In analyzing the genes of 171 unrelated Finnish patients with sciatica, researchers found a genetic variation in 12% of patients with lumbar disk disease. Presence of the variation "increases risk of lumbar disk disease about threefold," says Ala-Kokko.
Though the genetic variation does not cause lumbar disk disease, people with this genetic change may be more susceptible to the degenerative forces that lead to the disease.
Although back pain is so common, "we haven't known what causes it," Ala-Kokko says. "This is a breakthrough in understanding the disease, which is very important in diagnosis and treatment. We know you should not operate on some patients because their condition will get worse, but we can't tell those apart from the others. Now we have a tool to start understanding this disease, so one day we can have a targeted treatment."
Her research group is already hard at work on a gene therapy for lumbar disk disease, which she says should be available in less than 10 years.
"We're excited about this discovery," says Robert S. Biscup, MS, DO, an orthopaedic surgeon and director of regional spine development at The Cleveland Clinic. "This research is trying to find the trigger mechanism by which the disk starts [to degenerate]. If we can find it and stop or reverse it, it may eliminate the need for these surgeries."
But if unrelenting back pain is already part of your life, what can you do right now?
Tremendous progress has been made in the last 15 years in understanding "how the spine works from a mechanical standpoint, how the muscles and joints work -- as well as understanding the mechanisms of pain, what seems to cause back pain," Biscup tells WebMD.
The spine is complicated because the muscles, bones, ligaments, spinal cord, and nerves all are a very intimate part of the anatomy in that area, explains Biscup.
"Degenerative spine disease is responsible mostly for back pain, and that in itself can be quite incapacitating. But when the nerves become involved, then patients experience severe leg pain, leg numbness, severe weakness ... and there can be combined problems, ... tremendous back pain because of spinal degeneration and nerve pain because of pinched nerves."
The two most commonly treated conditions that cause back pain are herniated disk and spinal stenosis, which occurs when the lower end of the spinal column becomes narrowed and compressed, squeezing the spinal cord or spinal nerves.
In the past, these conditions were treated with aggressive, major surgeries, requiring large incisions to expose the back side of the spine and remove a considerable amount of the spine's bony covering as well as muscle ligaments -- a procedure called a laminectomy.
Although laminectomy takes pressure off the nerves and relieves the severe leg pain and symptoms, says Biscup, "the spinal degeneration that caused the condition in the first place is still there and continues to progress to some degree. [Surgery] doesn't solve the problem, but treats fairly severe symptoms of the underlying spinal degeneration problem."
Microsurgery is the best treatment to date and has been available for 12 or 13 years, says Biscup. "But not all surgeons do microsurgeries," he says.
Microdiscectomy treats herniated disk and microdecompression is for spinal stenosis.
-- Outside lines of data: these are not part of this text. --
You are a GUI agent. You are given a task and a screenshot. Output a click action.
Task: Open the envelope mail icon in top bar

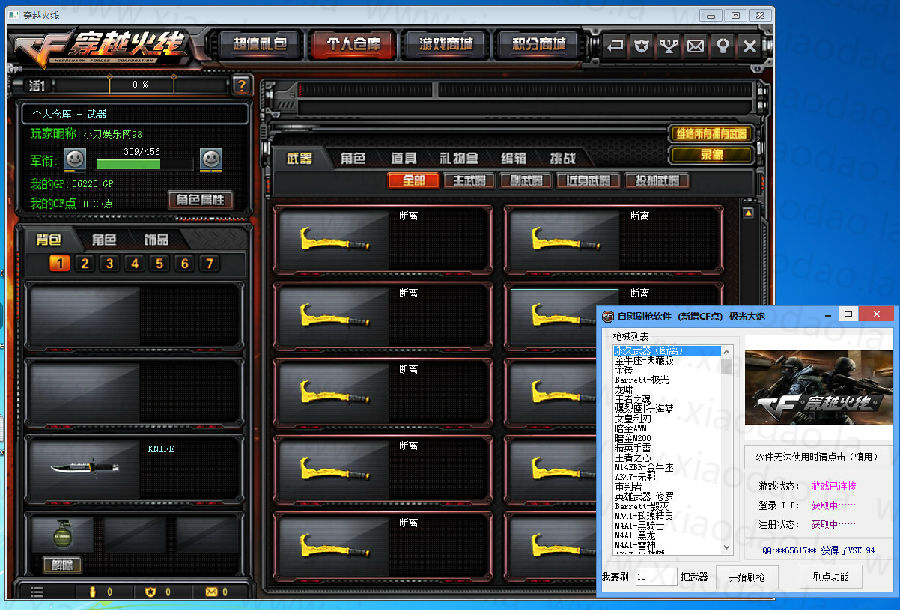point(695,45)
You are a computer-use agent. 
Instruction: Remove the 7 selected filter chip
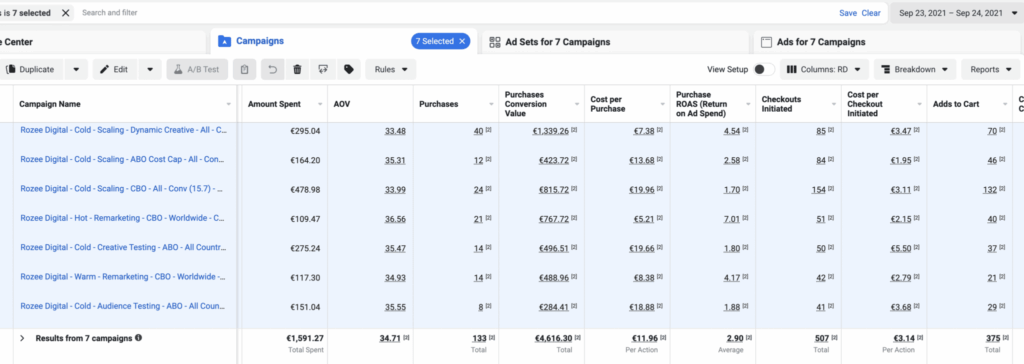point(65,12)
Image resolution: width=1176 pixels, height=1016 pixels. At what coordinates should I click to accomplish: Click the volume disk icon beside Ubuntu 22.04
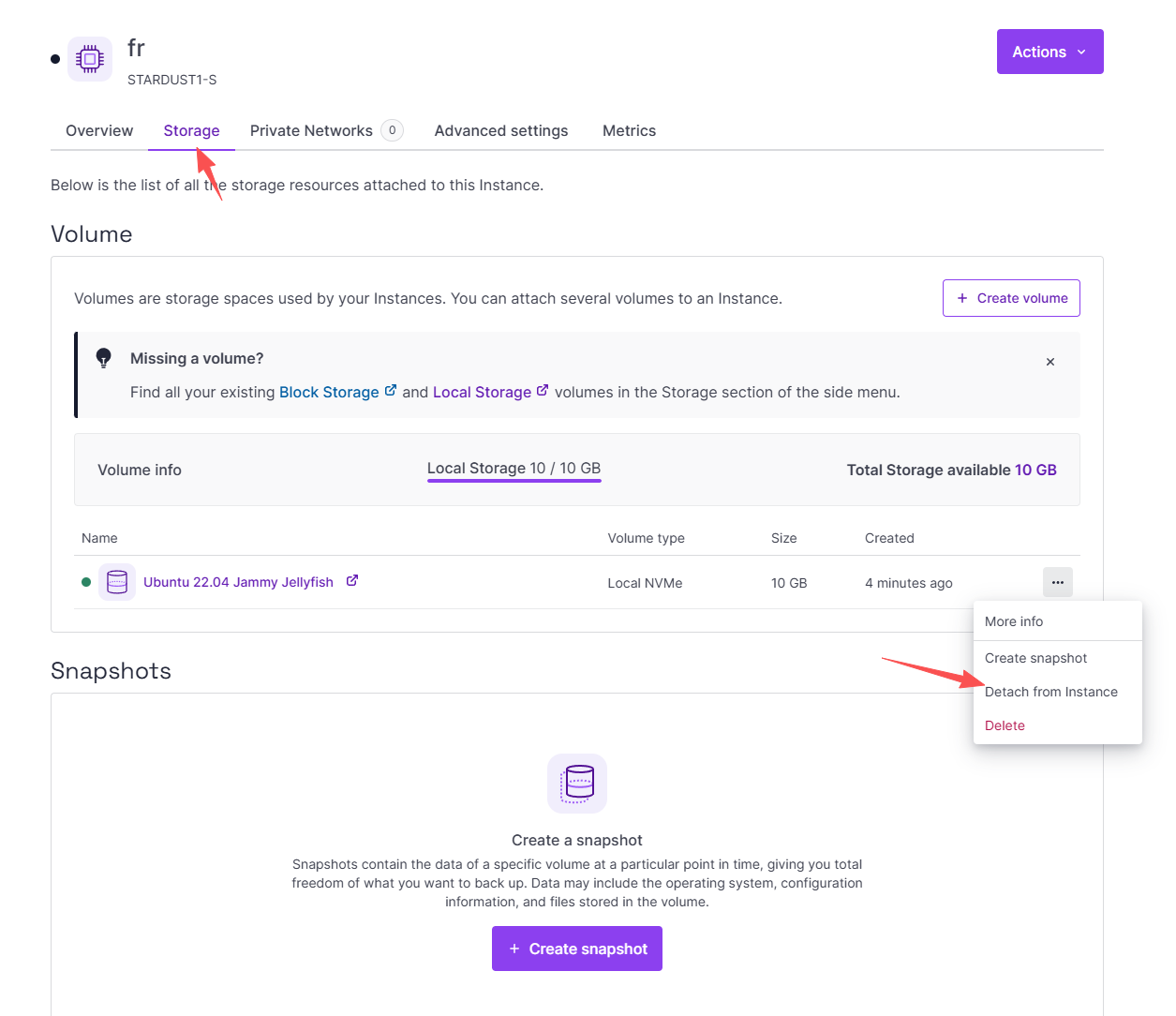pos(117,582)
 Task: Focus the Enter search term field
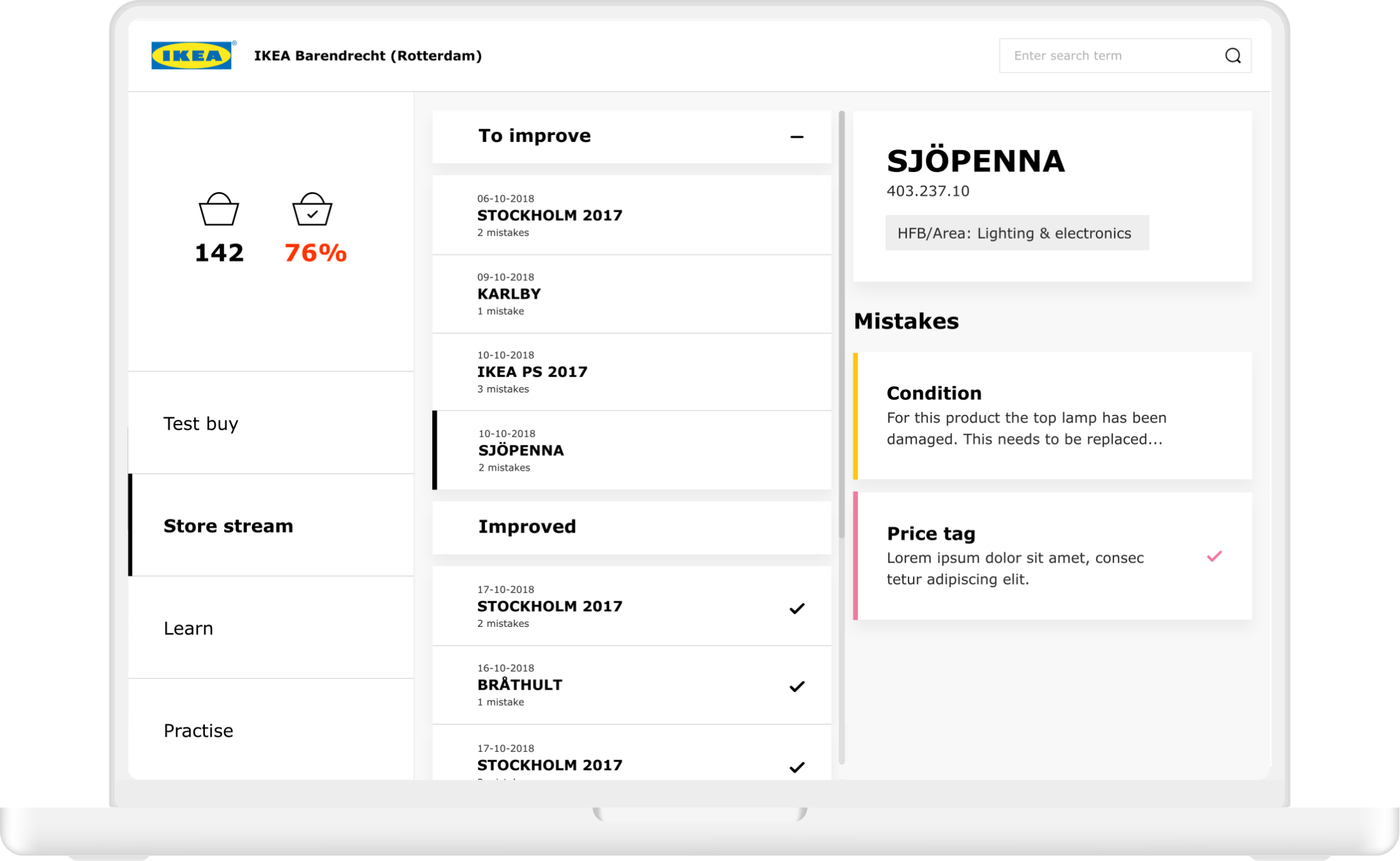pos(1109,56)
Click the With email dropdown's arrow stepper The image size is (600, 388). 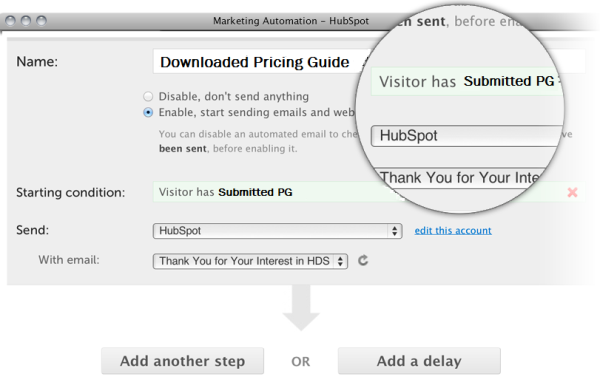[340, 261]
Both of these minimally invasive procedures, which involve a 1-inch incision and use a laser and special scope, are done as outpatient surgery under a local anesthetic -- so patients go home the same day.
In microdiscectomy, the soft tissues causing pressure on nerves are gently removed using lasers, and 90% to 95% of the time patients have complete relief, Biscup tells WebMD. Microdecompression involves lasers to remove painful bone as well as the very thick ligament that is pinching the nerves; 90% of the time patients are relatively pain-free afterward.
"These procedures are very, very effective," says Biscup. People return to "normal lifestyles in a relatively quick period of time."